Stationär gibt es bereits neun barrierefreie Toiletten im Freiburg. Nun geht die Stadt einen Schritt weiter und stellt als bundesweit erste Kommune auch eine mobile Toilette für Behinderte zur Verfügung.
Der Stolz ist allen Beteiligten bei der Präsentation der neuen mobilen „Toilette für Alle“ in der Freiburger Messehalle ins Gesicht geschrieben. Auf diesen Schritt haben alle Beteiligten mehrere Jahre hingearbeitet.
Neun „Toiletten für alle“ gibt es im Freiburger Stadtgebiet bereits. Diese sind allesamt in Gebäuden wie der Berg- und Talstation der Schauinslandbahn, im Gastrobereich des Tiergeheges am Mundenhof oder im Rathaus zu finden und an deren Öffnungszeiten gekoppelt. Jetzt hat die Stadt Freiburg, als erste Kommune, auch einen mobilen, barrierefreien Toilettenwagen. Dieser steht nun Firmen, Vereinen und Verbänden für deren Veranstaltungen zur Verfügung.

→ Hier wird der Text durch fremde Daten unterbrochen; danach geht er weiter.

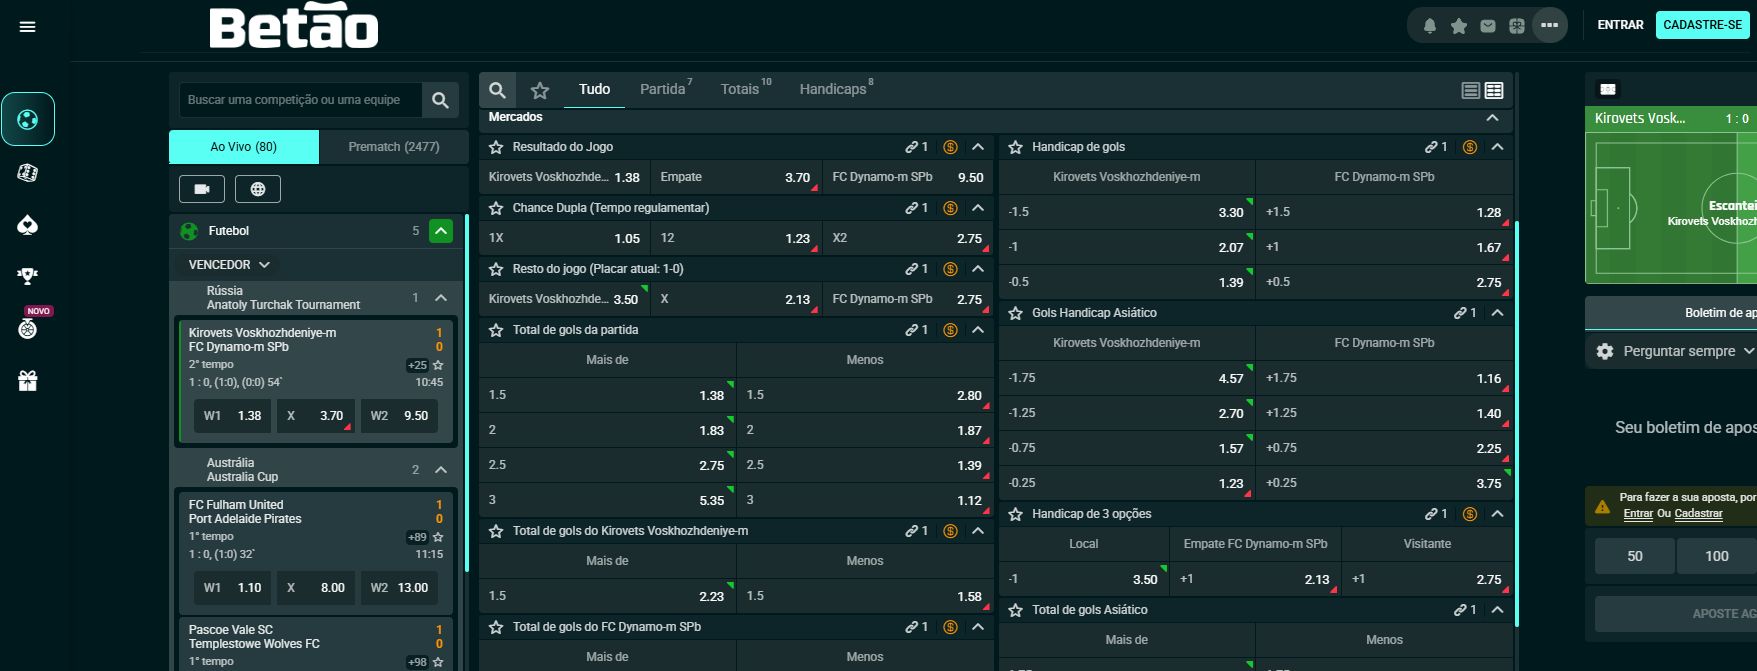Favorite the Resultado do Jogo market star
Screen dimensions: 1757x671
tap(496, 147)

250 Euro kostet der Einsatz der mobilen Toilette
„Der große Vorteil der neuen Toilette für Alle ist, dass er mit einem PKW gezogen werden kann und zudem an den Einsatzorten rund um die Uhr zugänglich sein wird“, verdeutlich Freiburgs Sozialbürgermeister Ulrich von Kirchbach die Vorzüge. Der Stadt war es außerdem wichtig, dass die Ausleihe des Wagens so unkompliziert wie möglich vonstatten geht.
Verleih und Verwaltung des Wagens übernimmt die städtische „Freiburg, Wirtschaft, Touristik und Messe GmbH“ (FWTM). Für 250 Euro fährt sie die mobile Toilette zum Veranstaltungsort, baut auf und stellt das Verbrauchsmaterial zur Verfügung. Auch der Rücktransport und die Reinigung wird von der FWTM übernommen. transportiert zurück und reinigt.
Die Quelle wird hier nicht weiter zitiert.